## Problem requirements
In the lines below, find the one that contains "The width and height of the screenshot is (1372, 894). At" and write it out exactly, along with every line that follows it.

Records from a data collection
***
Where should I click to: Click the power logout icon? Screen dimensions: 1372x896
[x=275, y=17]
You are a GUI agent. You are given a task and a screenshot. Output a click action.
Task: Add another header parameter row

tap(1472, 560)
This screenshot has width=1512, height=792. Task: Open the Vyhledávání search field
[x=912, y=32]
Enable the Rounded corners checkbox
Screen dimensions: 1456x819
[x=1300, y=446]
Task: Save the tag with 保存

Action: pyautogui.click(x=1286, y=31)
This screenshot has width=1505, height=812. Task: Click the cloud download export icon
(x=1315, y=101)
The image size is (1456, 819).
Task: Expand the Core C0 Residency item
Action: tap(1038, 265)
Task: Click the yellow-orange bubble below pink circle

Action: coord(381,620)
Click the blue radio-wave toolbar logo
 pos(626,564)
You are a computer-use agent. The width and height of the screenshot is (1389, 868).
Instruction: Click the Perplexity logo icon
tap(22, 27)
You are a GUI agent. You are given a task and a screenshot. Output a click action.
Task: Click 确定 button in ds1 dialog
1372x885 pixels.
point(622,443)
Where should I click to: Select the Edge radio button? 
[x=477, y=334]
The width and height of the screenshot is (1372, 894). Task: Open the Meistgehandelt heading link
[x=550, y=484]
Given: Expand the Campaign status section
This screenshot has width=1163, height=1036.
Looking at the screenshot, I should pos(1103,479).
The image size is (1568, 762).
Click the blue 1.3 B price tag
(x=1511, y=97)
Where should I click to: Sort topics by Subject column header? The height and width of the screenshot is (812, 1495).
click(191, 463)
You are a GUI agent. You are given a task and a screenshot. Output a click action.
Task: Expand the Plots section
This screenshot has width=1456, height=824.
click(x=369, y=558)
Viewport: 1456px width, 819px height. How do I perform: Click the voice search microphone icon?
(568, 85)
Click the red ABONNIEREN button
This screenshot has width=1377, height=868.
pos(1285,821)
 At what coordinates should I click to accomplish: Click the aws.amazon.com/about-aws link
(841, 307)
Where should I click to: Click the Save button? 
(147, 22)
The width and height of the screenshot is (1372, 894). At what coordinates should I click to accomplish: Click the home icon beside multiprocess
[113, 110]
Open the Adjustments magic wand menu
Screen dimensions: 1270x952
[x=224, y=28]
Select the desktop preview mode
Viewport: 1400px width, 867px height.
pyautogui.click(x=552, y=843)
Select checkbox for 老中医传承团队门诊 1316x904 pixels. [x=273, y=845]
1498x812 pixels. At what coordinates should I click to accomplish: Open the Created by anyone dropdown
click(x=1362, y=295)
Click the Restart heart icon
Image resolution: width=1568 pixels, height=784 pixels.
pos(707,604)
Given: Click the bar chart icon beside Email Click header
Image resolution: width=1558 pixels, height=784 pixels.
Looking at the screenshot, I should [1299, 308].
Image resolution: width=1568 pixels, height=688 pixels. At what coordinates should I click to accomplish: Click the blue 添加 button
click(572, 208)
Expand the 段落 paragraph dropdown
***
## Task answer
The width and height of the screenshot is (1372, 894). At what coordinates should I click to accomplish: Click the home icon beside multiprocess
[113, 110]
Open the Adjustments magic wand menu
Screen dimensions: 1270x952
[x=224, y=28]
Select the desktop preview mode
Viewport: 1400px width, 867px height.
pyautogui.click(x=552, y=843)
Select checkbox for 老中医传承团队门诊 1316x904 pixels. [x=273, y=845]
1498x812 pixels. At what coordinates should I click to accomplish: Open the Created by anyone dropdown
click(x=1362, y=295)
Click the Restart heart icon
Image resolution: width=1568 pixels, height=784 pixels.
pos(707,604)
Given: Click the bar chart icon beside Email Click header
Image resolution: width=1558 pixels, height=784 pixels.
Looking at the screenshot, I should [1299, 308].
Image resolution: width=1568 pixels, height=688 pixels. At what coordinates should I click to accomplish: Click the blue 添加 button
click(572, 208)
Expand the 段落 paragraph dropdown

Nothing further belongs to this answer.